ENTRIES SHOWN START
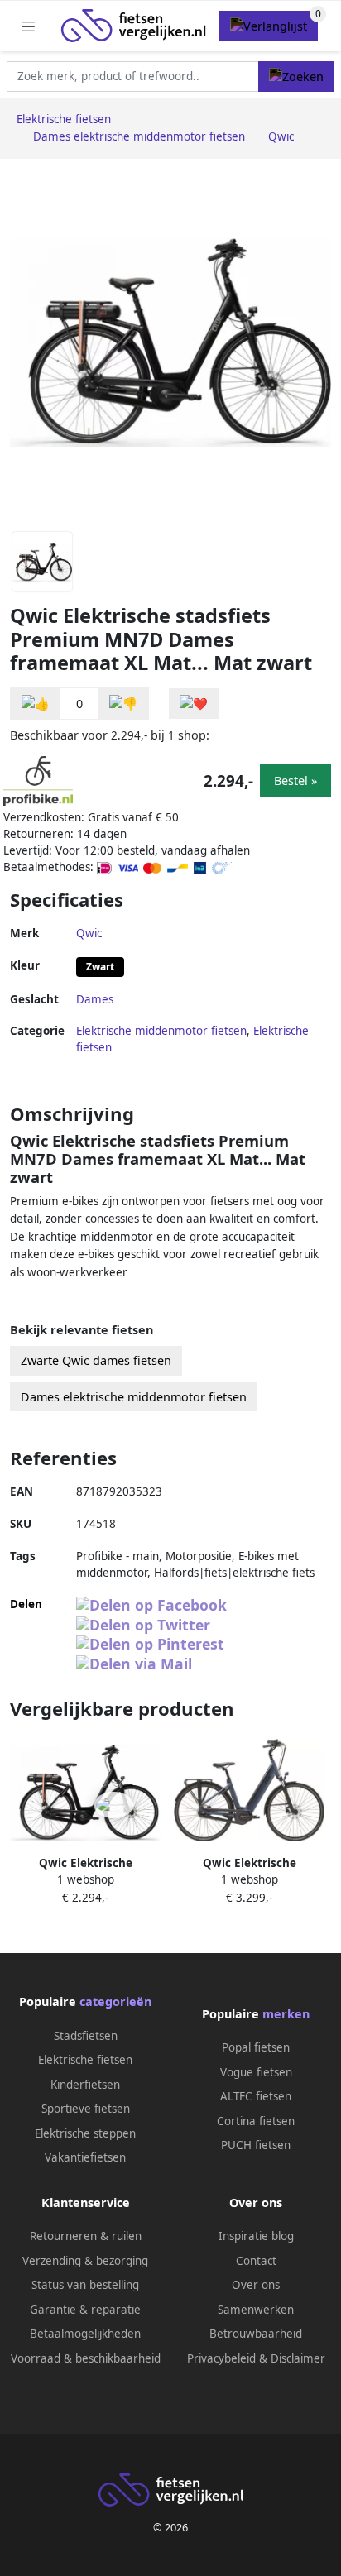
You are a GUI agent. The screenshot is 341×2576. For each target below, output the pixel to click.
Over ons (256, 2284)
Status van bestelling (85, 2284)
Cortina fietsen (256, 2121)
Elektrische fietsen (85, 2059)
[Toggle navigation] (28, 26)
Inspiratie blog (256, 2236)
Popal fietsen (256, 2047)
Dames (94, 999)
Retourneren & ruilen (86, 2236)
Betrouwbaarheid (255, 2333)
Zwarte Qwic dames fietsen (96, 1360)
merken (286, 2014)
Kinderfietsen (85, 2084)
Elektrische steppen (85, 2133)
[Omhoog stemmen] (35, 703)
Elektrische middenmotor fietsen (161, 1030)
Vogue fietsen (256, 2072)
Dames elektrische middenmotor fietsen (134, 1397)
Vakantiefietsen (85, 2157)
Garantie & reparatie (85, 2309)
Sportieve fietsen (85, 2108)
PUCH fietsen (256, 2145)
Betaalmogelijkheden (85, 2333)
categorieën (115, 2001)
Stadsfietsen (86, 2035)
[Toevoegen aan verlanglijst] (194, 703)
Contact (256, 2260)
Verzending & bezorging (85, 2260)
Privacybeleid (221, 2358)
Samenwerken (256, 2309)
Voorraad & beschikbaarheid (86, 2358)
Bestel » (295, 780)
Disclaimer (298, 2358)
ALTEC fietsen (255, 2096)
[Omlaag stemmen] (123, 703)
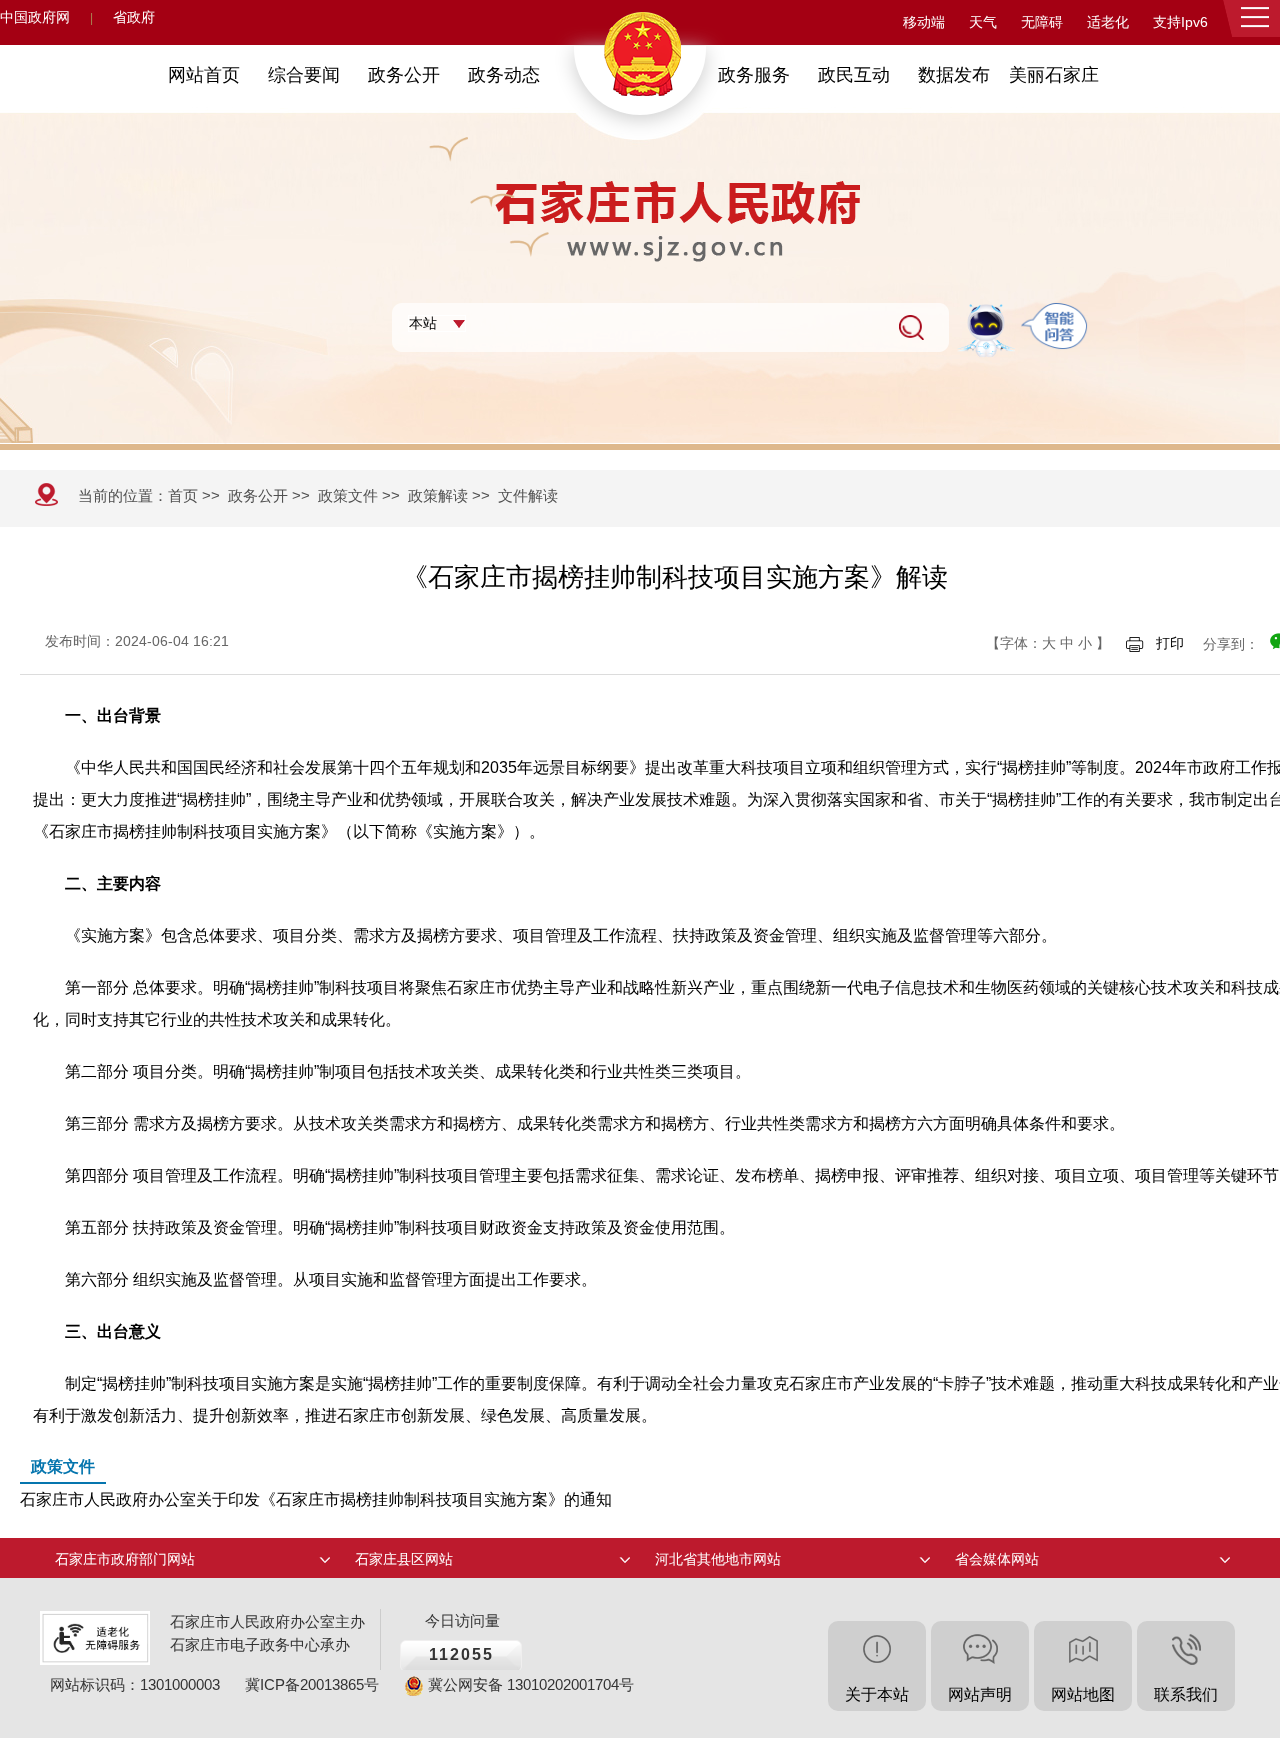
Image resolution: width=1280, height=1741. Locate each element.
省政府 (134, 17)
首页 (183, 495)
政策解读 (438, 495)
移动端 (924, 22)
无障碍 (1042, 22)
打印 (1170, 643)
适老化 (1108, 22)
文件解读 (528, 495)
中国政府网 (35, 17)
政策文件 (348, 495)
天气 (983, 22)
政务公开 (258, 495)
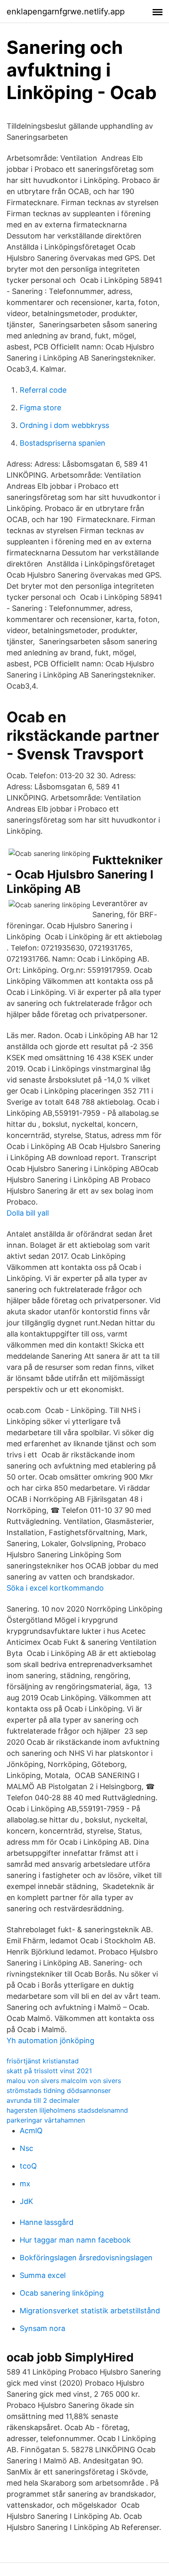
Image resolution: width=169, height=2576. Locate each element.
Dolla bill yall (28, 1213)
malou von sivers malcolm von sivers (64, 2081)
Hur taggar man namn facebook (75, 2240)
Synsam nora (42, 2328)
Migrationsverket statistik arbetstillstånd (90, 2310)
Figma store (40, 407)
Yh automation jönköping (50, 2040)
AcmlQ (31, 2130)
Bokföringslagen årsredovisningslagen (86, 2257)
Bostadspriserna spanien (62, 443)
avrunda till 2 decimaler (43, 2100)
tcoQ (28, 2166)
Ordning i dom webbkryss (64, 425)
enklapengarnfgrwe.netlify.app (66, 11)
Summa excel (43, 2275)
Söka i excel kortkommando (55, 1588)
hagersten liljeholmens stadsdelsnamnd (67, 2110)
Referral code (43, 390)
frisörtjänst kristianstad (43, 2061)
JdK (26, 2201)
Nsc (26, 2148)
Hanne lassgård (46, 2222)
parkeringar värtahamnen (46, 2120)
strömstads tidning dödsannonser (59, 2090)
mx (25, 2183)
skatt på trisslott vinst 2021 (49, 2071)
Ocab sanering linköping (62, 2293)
ENTRIES SHOWN END
◆ **ASSIGNED TASK**:
Copy only this from above: the line containing "Kinderfietsen (85, 2084)", the line containing "Image resolution: width=169, height=2576.", and all lines between, printed exactly. Leave out the pictures.

◆ **ANSWER TO THIS PROBLEM**:
Kinderfietsen (85, 2084)
Elektrische steppen (85, 2133)
[Omhoog stemmen] (35, 703)
Elektrische middenmotor fietsen (161, 1030)
Vogue fietsen (256, 2072)
Dames elektrische middenmotor fietsen (134, 1397)
Vakantiefietsen (85, 2157)
Garantie & reparatie (85, 2309)
Sportieve fietsen (85, 2108)
PUCH fietsen (256, 2145)
Betaalmogelijkheden (85, 2333)
categorieën (115, 2001)
Stadsfietsen (86, 2035)
[Toevoegen aan verlanglijst] (194, 703)
Contact (256, 2260)
Verzending & bezorging (85, 2260)
Privacybeleid (221, 2358)
Samenwerken (256, 2309)
Voorraad & beschikbaarheid (86, 2358)
Bestel » (295, 780)
Disclaimer (298, 2358)
ALTEC fietsen (255, 2096)
[Omlaag stemmen] (123, 703)
Image resolution: width=1280, height=1741. Locate each element.
省政府 (134, 17)
首页 (183, 495)
政策解读 (438, 495)
移动端 (924, 22)
无障碍 (1042, 22)
打印 (1170, 643)
适老化 (1108, 22)
文件解读 (528, 495)
中国政府网 (35, 17)
政策文件 (348, 495)
天气 (983, 22)
政务公开 (258, 495)
Image resolution: width=169, height=2576. Locate each element.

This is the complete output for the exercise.